Past Exhibition

The Gentle Art of Making Prints: Whistler Impressions from the Fogg Art Museum
December 5, 2002- February 23, 2003

This exhibition highlights the work of an American Master, James Abbot McNeill Whistler, esteemed in his own time as the greatest etcher since Rembrandt. The group of prints from the Fogg Art Museum was selected to convey a sense of the tremendous diversity within Whistler's graphic production. These artworks demonstrate how the material qualities of a print, such as the paper it is printed on and the way the ink sits on the surface, are key to appreciating not only the scope of Whistler's endeavor, but also the reason he was so admired.
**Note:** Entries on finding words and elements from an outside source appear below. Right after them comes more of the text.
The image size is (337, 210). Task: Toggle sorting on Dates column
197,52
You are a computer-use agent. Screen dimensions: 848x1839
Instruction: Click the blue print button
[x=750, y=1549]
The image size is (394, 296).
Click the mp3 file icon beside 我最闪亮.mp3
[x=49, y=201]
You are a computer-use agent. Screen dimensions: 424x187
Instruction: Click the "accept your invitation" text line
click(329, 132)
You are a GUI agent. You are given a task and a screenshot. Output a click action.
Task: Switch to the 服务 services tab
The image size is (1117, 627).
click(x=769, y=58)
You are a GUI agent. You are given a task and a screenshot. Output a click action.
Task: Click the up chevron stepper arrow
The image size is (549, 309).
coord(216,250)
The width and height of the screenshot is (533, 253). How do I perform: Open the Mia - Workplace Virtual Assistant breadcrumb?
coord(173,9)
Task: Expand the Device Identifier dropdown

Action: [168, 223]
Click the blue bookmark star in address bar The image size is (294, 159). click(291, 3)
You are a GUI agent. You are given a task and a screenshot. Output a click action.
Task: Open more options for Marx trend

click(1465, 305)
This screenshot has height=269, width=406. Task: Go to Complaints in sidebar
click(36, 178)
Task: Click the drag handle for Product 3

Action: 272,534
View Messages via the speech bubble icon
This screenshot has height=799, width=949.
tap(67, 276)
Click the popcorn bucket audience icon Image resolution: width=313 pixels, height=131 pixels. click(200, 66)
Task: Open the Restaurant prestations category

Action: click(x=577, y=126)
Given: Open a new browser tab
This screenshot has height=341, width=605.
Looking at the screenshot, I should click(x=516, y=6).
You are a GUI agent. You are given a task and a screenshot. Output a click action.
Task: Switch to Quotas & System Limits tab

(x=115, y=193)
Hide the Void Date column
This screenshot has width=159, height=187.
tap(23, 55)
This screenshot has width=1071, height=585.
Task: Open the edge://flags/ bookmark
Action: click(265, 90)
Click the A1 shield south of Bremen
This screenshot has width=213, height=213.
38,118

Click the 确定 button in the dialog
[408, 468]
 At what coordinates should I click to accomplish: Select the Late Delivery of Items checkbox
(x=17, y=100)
A champion of the Art for Art's Sake movement, Whistler was not, however, unfamiliar with making art for the market's sake. Unlike his paintings, which critics had labeled "pictile nightmares" and "meaningless canvases," Whistler's etchings enjoyed popular and critical acclaim from their first appearance in the Salon of 1859. Whistler worked tirelessly to promote the aesthetic validity of etching and lithography. His innovative approaches and technical manipulations helped to stimulate revivals in both techniques at the end of the century and expand the market for their purchase. These commercial aspects of Whistler's printmaking do not to diminish his contribution to the graphic arts or assign him purely mercenary motives. Instead they acknowledge the reciprocal relationship between Whistler's aesthetic choices and the realities of the publication process in an era of new opportunities for public exposure in commercial galleries, art portfolios, and periodicals.